Directions: Which lines in the data below contain the word "icon"? Pull each of them out.

(Input material)

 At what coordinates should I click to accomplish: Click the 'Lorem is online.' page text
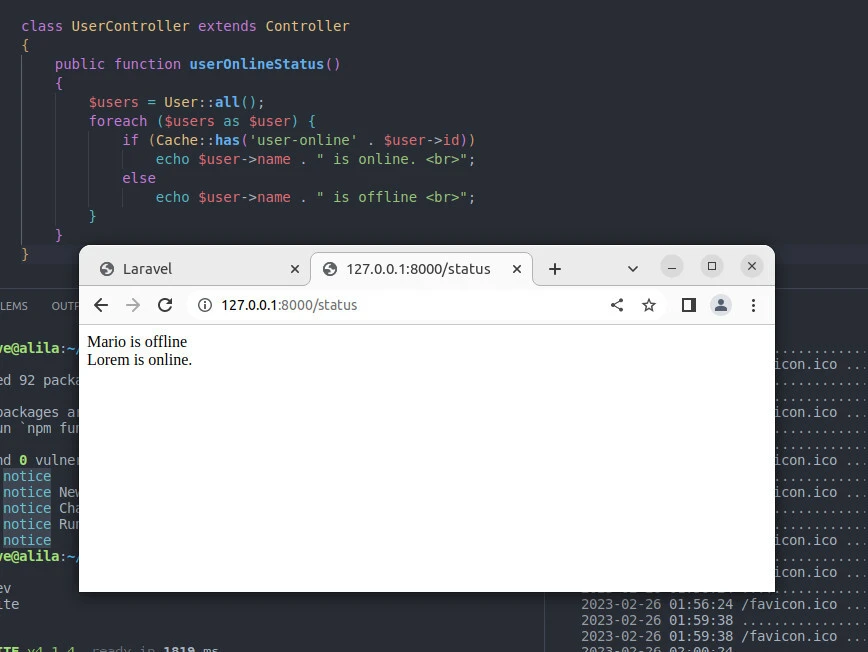[x=139, y=360]
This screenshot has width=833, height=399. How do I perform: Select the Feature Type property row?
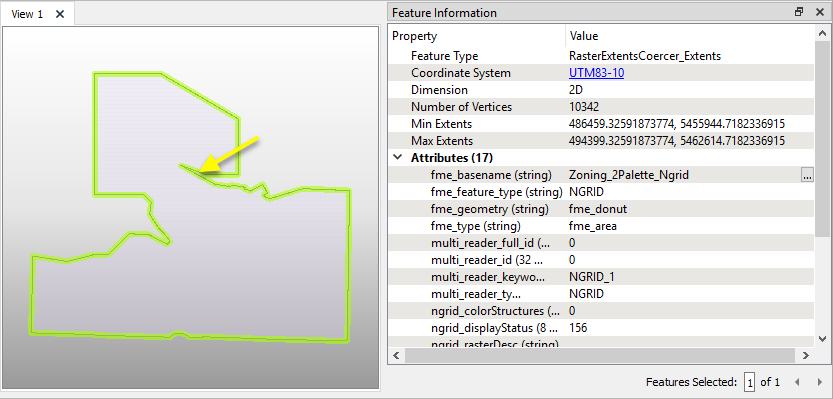click(601, 56)
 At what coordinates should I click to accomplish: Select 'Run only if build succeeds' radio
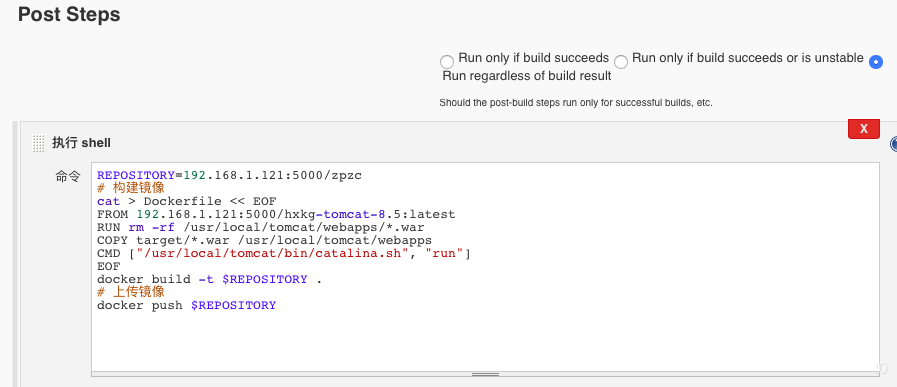pos(447,61)
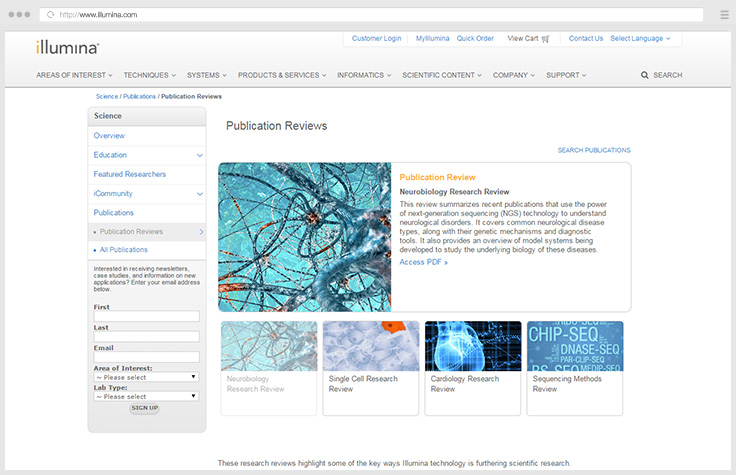This screenshot has width=736, height=475.
Task: Expand the Education sidebar section
Action: [200, 155]
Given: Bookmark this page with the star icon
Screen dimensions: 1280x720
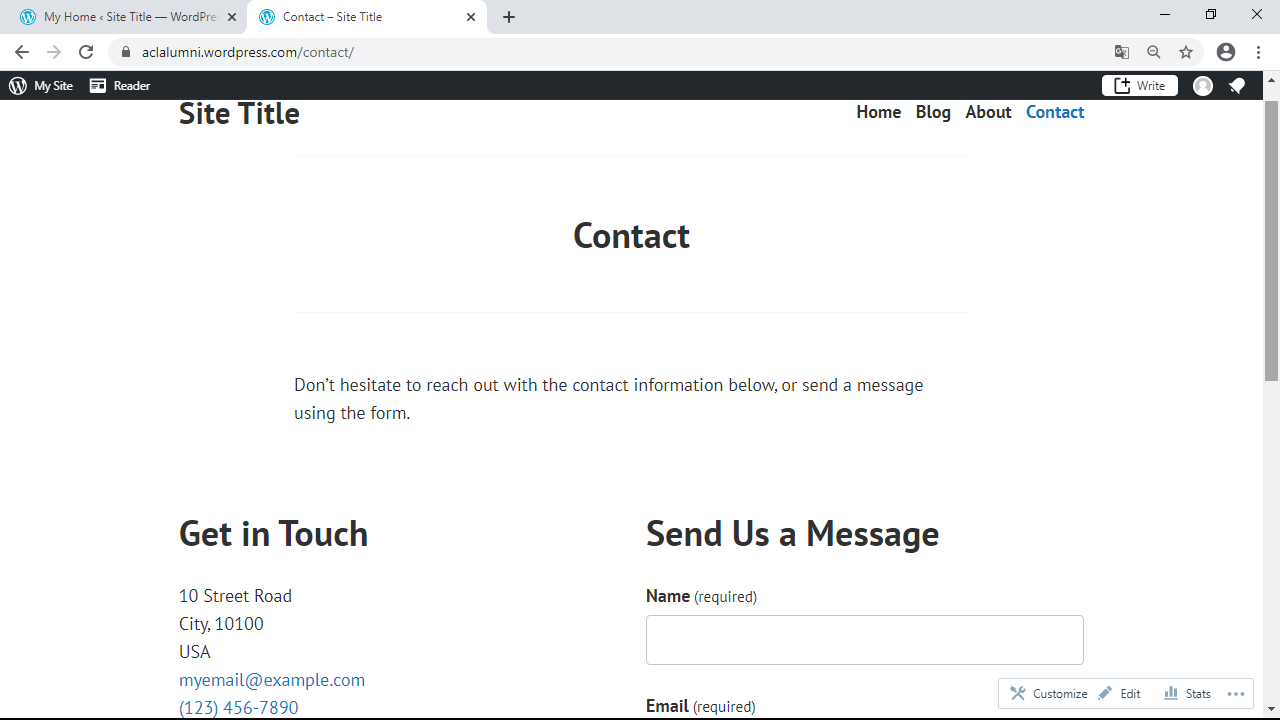Looking at the screenshot, I should (x=1186, y=52).
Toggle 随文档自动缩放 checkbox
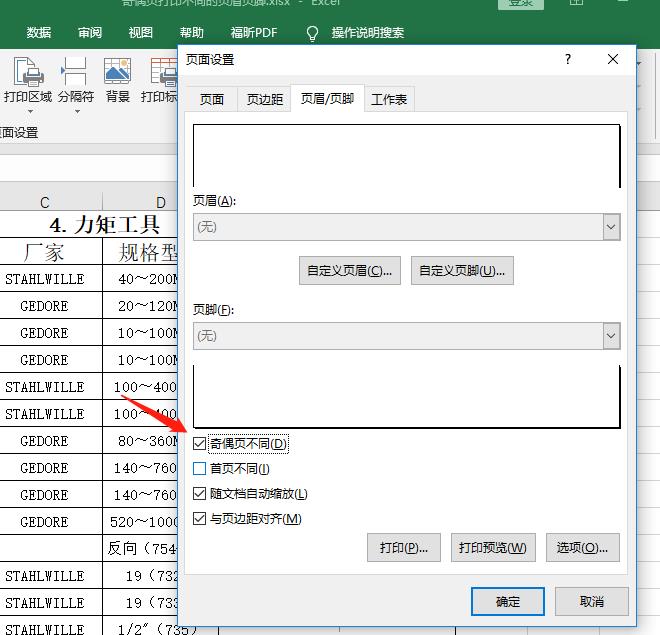Image resolution: width=660 pixels, height=635 pixels. (x=200, y=493)
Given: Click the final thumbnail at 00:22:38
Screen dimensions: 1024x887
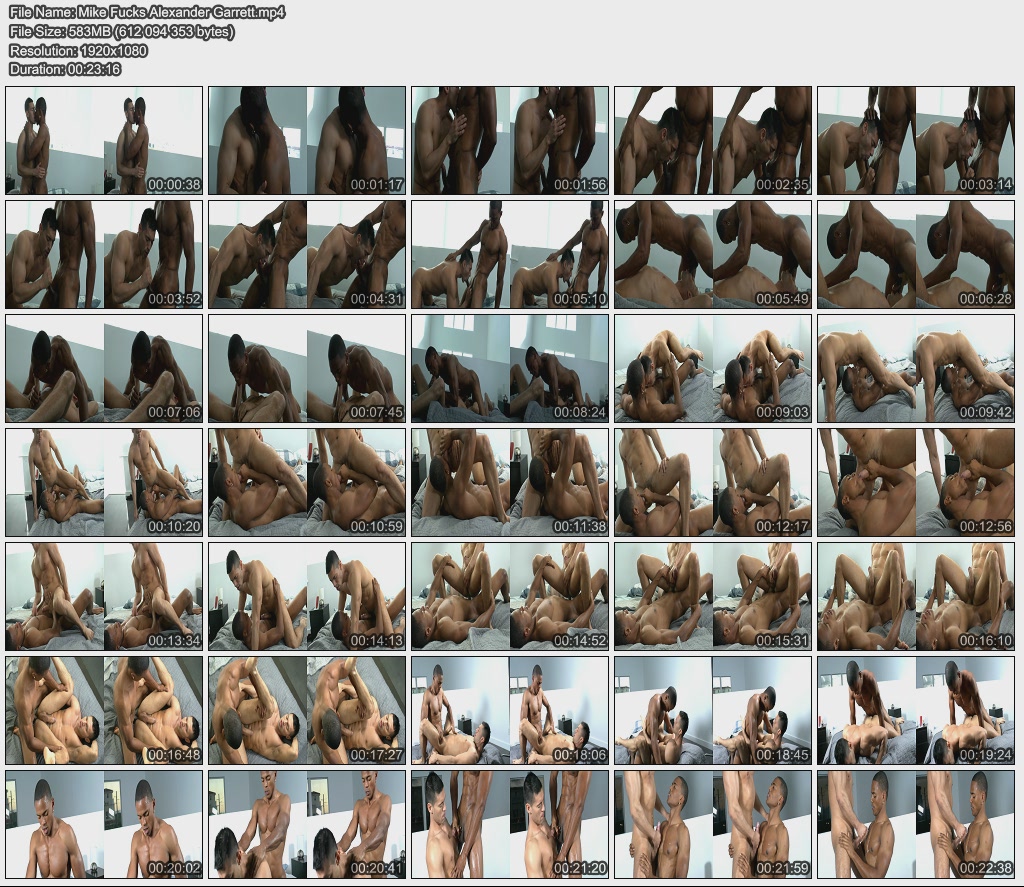Looking at the screenshot, I should [916, 824].
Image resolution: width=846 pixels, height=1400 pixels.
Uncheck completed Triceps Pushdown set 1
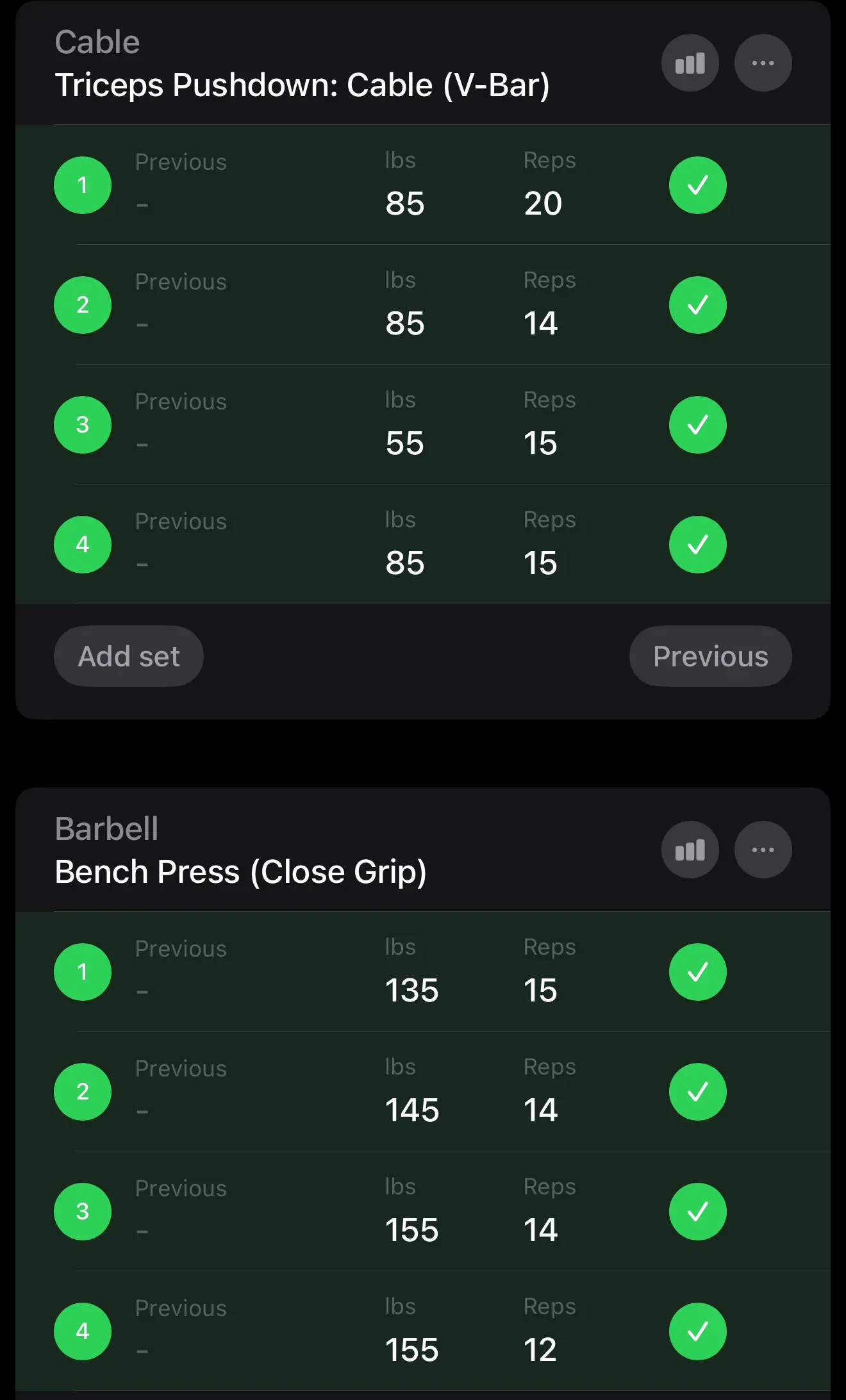[697, 185]
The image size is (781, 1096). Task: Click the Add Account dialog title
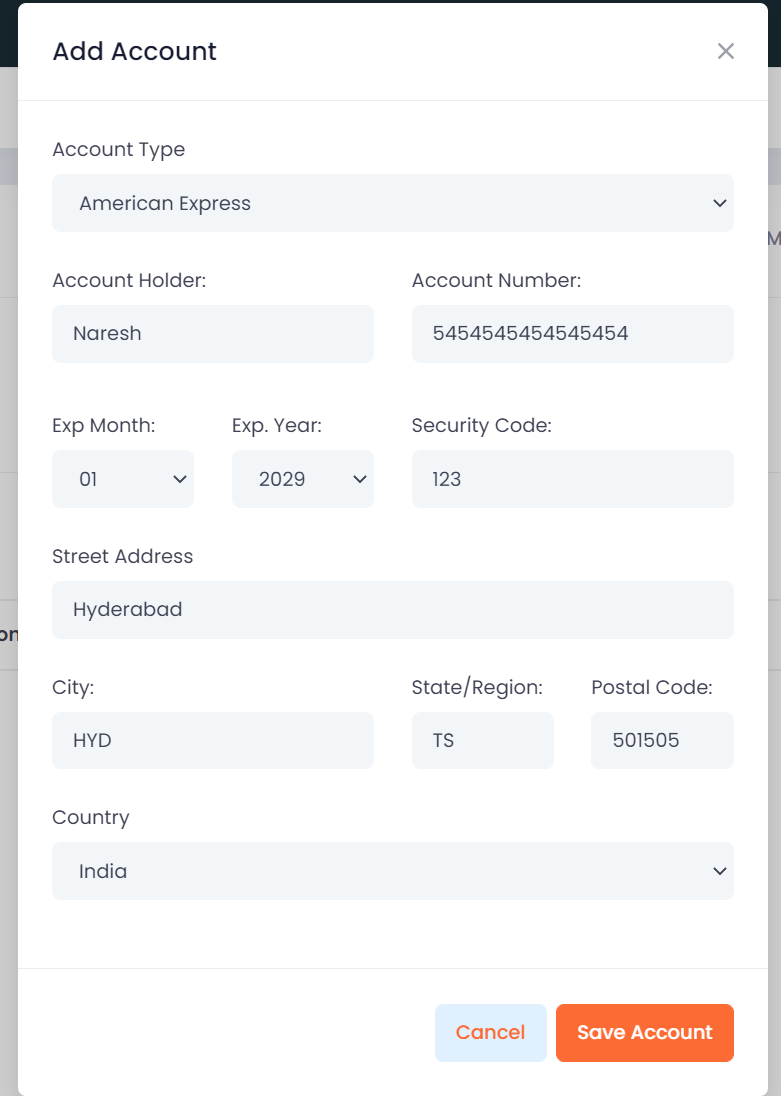(135, 51)
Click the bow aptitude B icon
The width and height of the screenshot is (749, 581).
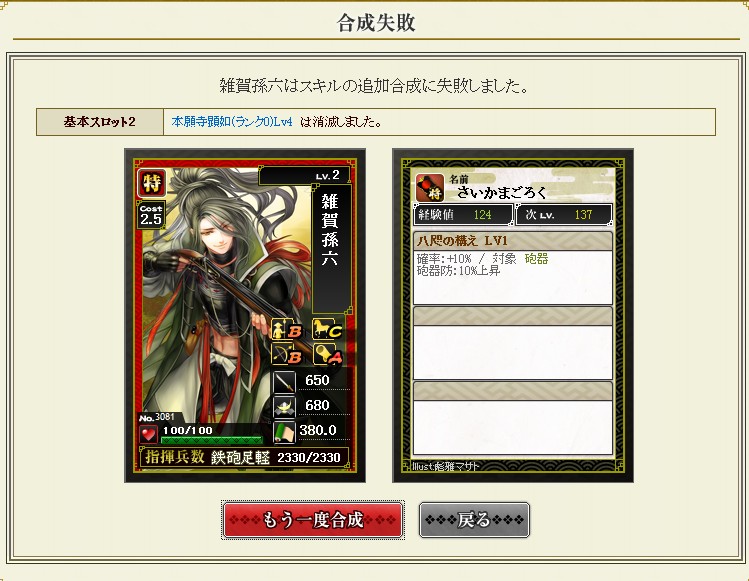(x=288, y=355)
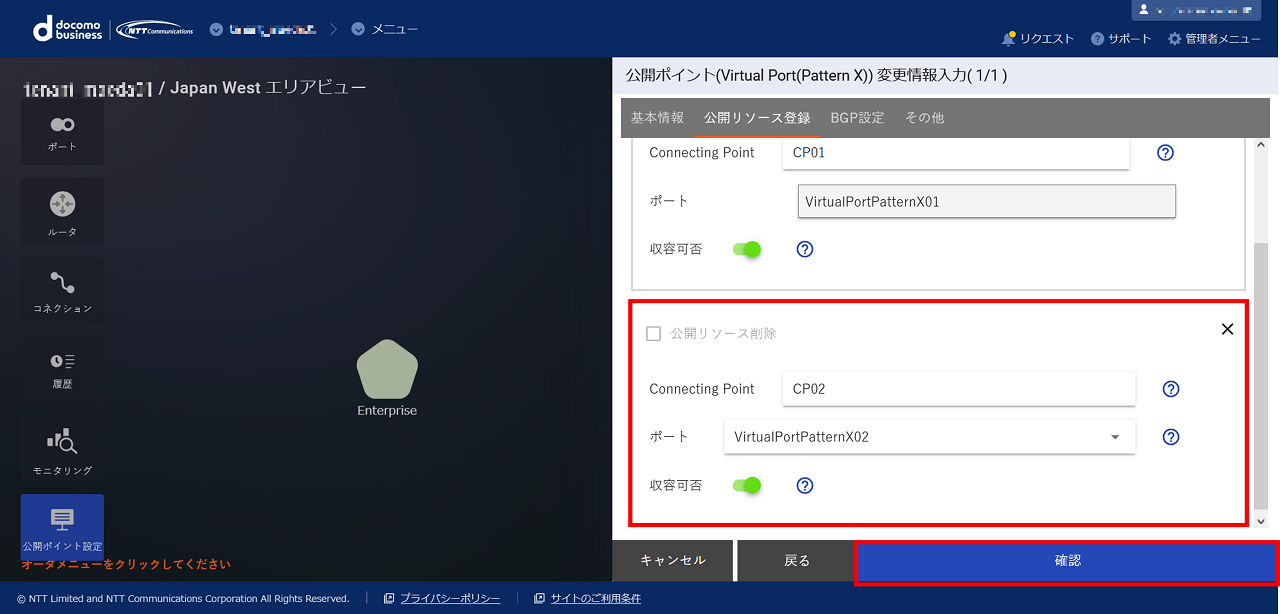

(End Input material)

Response box:
Given: Bookmark this page with the star icon
Click the bow aptitude B icon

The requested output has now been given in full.